153 Pa. 390 | Pa. | 1898
Opinion by
If the jury’s attention was not called to all the questions of law involved in this case, it was not the fault of learned counsel on either side. It appears that forty-two points for charge —fourteen by plaintiff and twice that number by defendant— were presented and fully answered by the learned president of the court. In the main, his answers appear to have been satisfactory to both parties, for tbe only subjects of complaint here are bis refusal to affirm defendant’s nineteenth, twentieth, twenty-third and twenty-eighth points, respectively, as presented. In the latter he was requested to charge: “ Under all the evidence in this case the verdict of the jury must be for the defendant.” This he very properly refused to do, for the very good reason that the evidence tended strongly to
For reasons above suggested, there was no error in the learned judge’s answers to either of the points recited in the first three specifications, in which he was substantially requested to say that, under certain facts and circumstances therein stated, the plaintiff was guilty of contributory negligence and could not recover.
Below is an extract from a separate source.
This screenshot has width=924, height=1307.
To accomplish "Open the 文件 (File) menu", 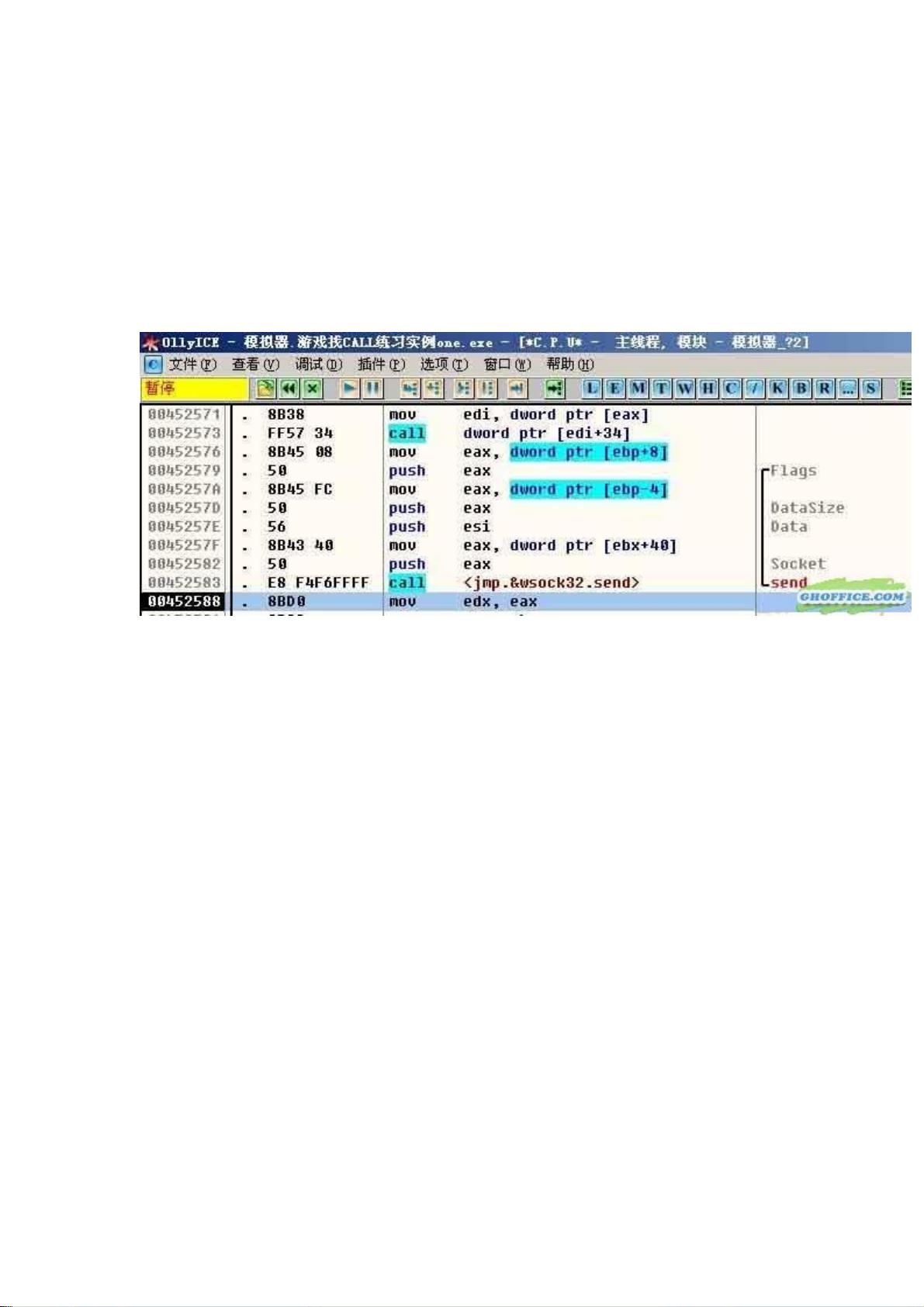I will pos(192,365).
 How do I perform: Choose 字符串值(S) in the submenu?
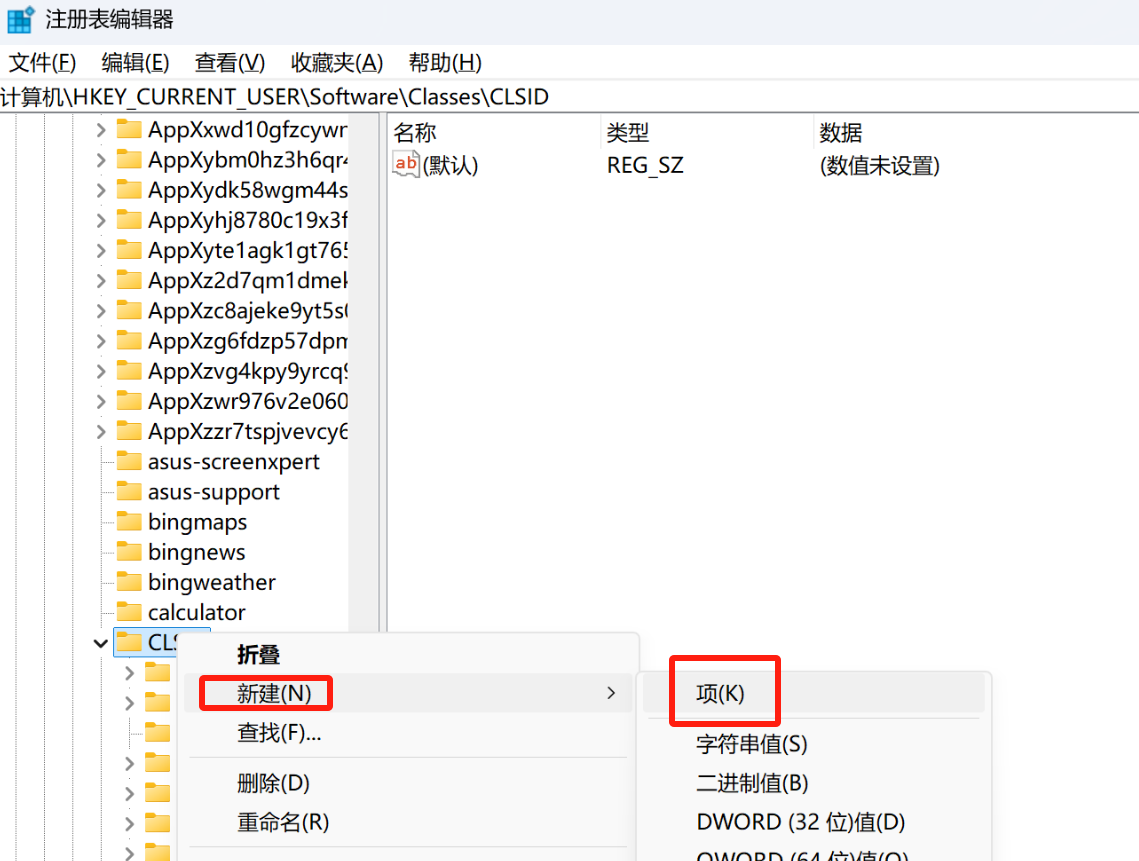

The facts and circumstances, of which these points are respectively predicated, were neither admitted nor established by undisputed evidence, and hence it would have been manifest error to have affirmed them without qualification.
Referring to the twentieth point, the learned judge said, in substance: If this means to ask us to say, as matter of law, that it was physically impossible for plaintiff not to have seen the train approaching the crossing, we cannot affirm it. “ If it means, — and we so understand it to mean, — that if you find that it was a physical impossibility for her not to see this train moving, if she looked, we think the point is well taken. As we read the point, we think it asks us to say that it is shown by the undisputed testimony that it was a physical impossibility, and we decline to say that. That is a matter for you and not for the court.” This was clearly correct.
There is nothing in the undisputed facts of this case, as they appear from the testimony, to bring it within the principle of Carroll v. Railroad Co., 2 Penny. 159, and that line of cases.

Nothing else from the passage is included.